Rami Tarazi is a young Palestinian Christian, and a graduate of CNEWA’s leadership program. But despite the death and destruction he sees all around him, as Israel seeks to destroy Hamas which launched a surprise attack on October 7, Tarazi pursues his works of mercy and goes fearlessly to the aid of people struggling for their survival on a day-to-day basis.

“Some of the elderly members of the community required insulin that ran out from the convent where they were sheltering,” said Hazboun, Tarazi’s supervisor. “Rami and a doctor from the (Christian) community drove to Salah Addi Street, to a pharmacy 300 metres away from the Israeli tanks, and got 10 supplements. They are risking their lives to safeguard the community entrusted to them and provide their immediate needs.”

Tarazi is constantly on the lookout for opportunities to feed the community that’s on the brink of starvation, Hazboun added.

“On his way (to deliver the insulin) Rami ran into a young man driving his donkey cart with some canned food and supplies. When he learned that it was for sale, he accompanied him to the church and unloaded the goods to feed the community,” Hazboun said.

Tarazi reported to Hazboun that as he continued his errands of mercy, he was able to watch dozens of people, walking on foot heading to the southern areas of the Gaza Strip, raising their hands and lifting white flags or shirts.

“It was a painful sight to watch families, mothers and children and seniors as they appealed for an end to the war,” Tarazi told Hazboun.

The regional director shared more details of the desperate plight of Gaza Christians trapped in a war from which no escape is in sight.

 “All the bakeries in their area had run out of flour or were hit by missiles, so the community was baking on a daily basis providing a loaf of bread for each family,” he said. “Some days their only meal is a bowl of lentil soup.”

Another Catholic charity, Aid to the Church in Need, reported that one month after the outbreak of the war, the consequences for the small Christian community in Gaza can only be described as terrible.

“Particularly disheartening was the loss of the Catholic school of the Holy Rosary Sisters, an institution which had become a symbol of both the Christian presence in Gaza and the Latin Catholic Church’s work in the field of education,” Maria Lozano, director of ACN’s International Press and Media Department, wrote in a press release.
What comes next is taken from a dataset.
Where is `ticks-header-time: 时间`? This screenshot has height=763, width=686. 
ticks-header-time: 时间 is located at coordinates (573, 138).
On Nov. 4, Sr. Nabila Saleh, a Sister of the Holy Rosary who was the principal of the school, received the devastating news that the building had been hit.

“I am heartbroken,” Saleh told ACN. “The large outdoor playground was damaged, as was a nearby infrastructure, and one of the buildings collapsed.”
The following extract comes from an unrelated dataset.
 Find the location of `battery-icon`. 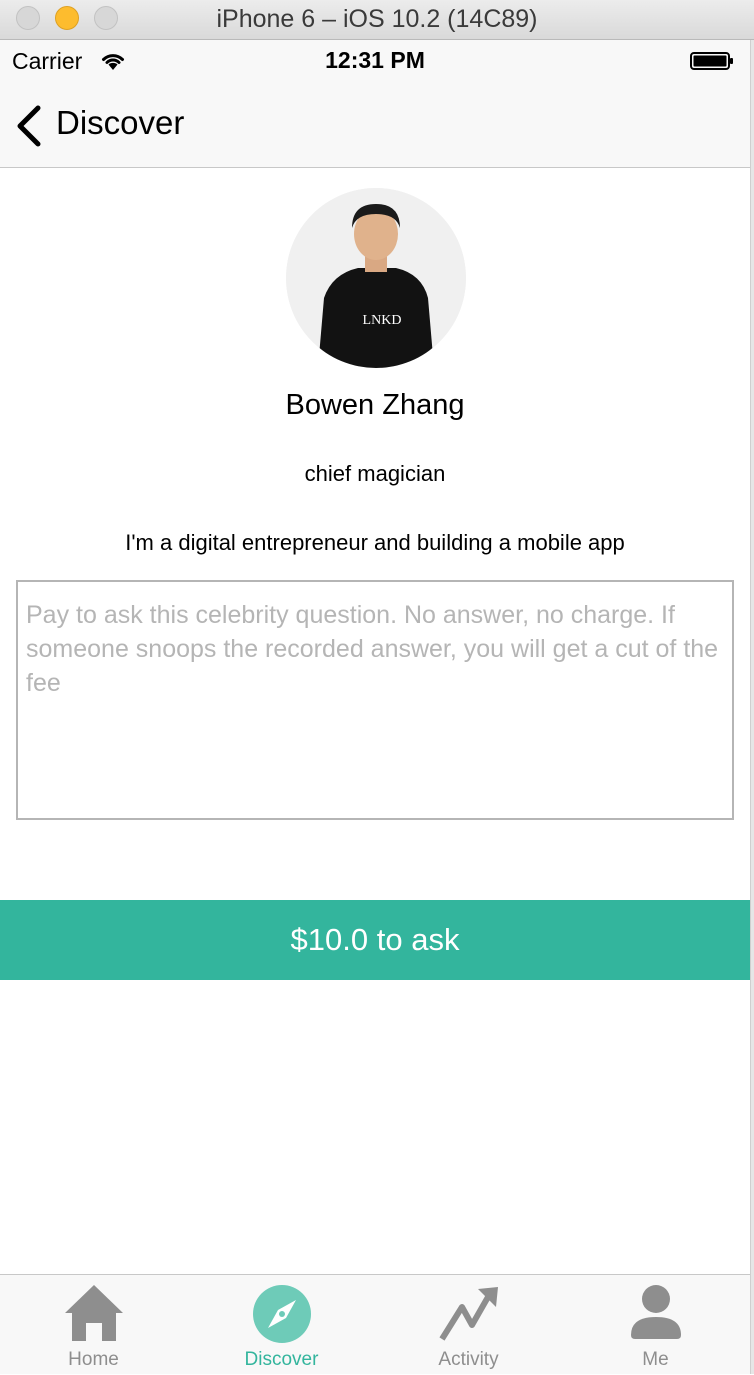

Fortunately, the buildings had been evacuated by the Sisters a few days after the beginning of the war. Since then, two of the Holy Rosary Sisters have been residing in the Parish of the Holy Family in another neighbourhood of Gaza City, where there is a church, a convent and a small school.

And like Tarazi, Saleh refuses to abandon her people in their hour of need. She and her colleague are helping five other religious sisters and a priest care for 750 displaced Christians, including 100 children and 70 people with special needs.
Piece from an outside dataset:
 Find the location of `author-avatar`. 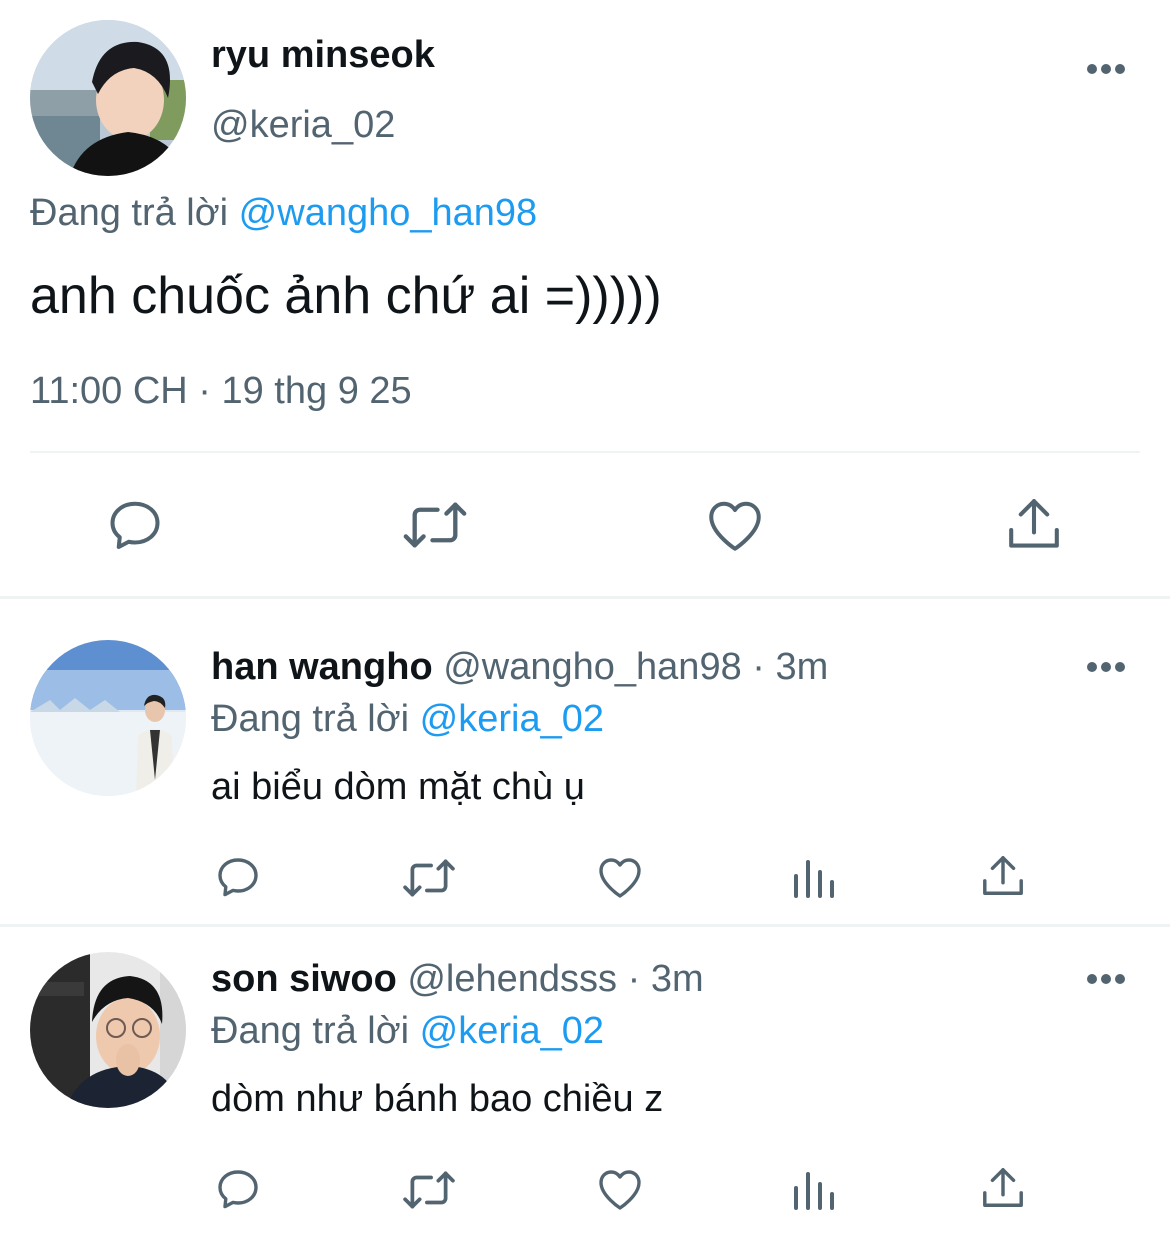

Confirming her decision to remain with the community until the end, she said, “We will not go and leave our people. We are here to accompany them and we cannot possibly abandon them.”

Asked if there was any possibility of restoring and reopening the Rosary Sister’s School, Hazboun told The Catholic Register that in a telephone conversation with Saleh, she had said,“My first concern is to pray that we will be safe and alive when this war ends, then we can discuss rehabilitating and reopening the school.”

Hazboun, too, is deeply concerned about the future of CNEWA, other Christian charities and of the entire Christian community in the Holy Land.

“If the Christian presence comes to an end, who will run the 17 Christian institutions?” he asked.

Pleading for an immediate ceasefire and an end to the suffering of innocent civilians he added, “I can’t imagine how Gaza will look when all this ends. How will we find our partner institutions? How many homes, apartments will still be standing? How many among our Christian community members will be able to call Gaza home?”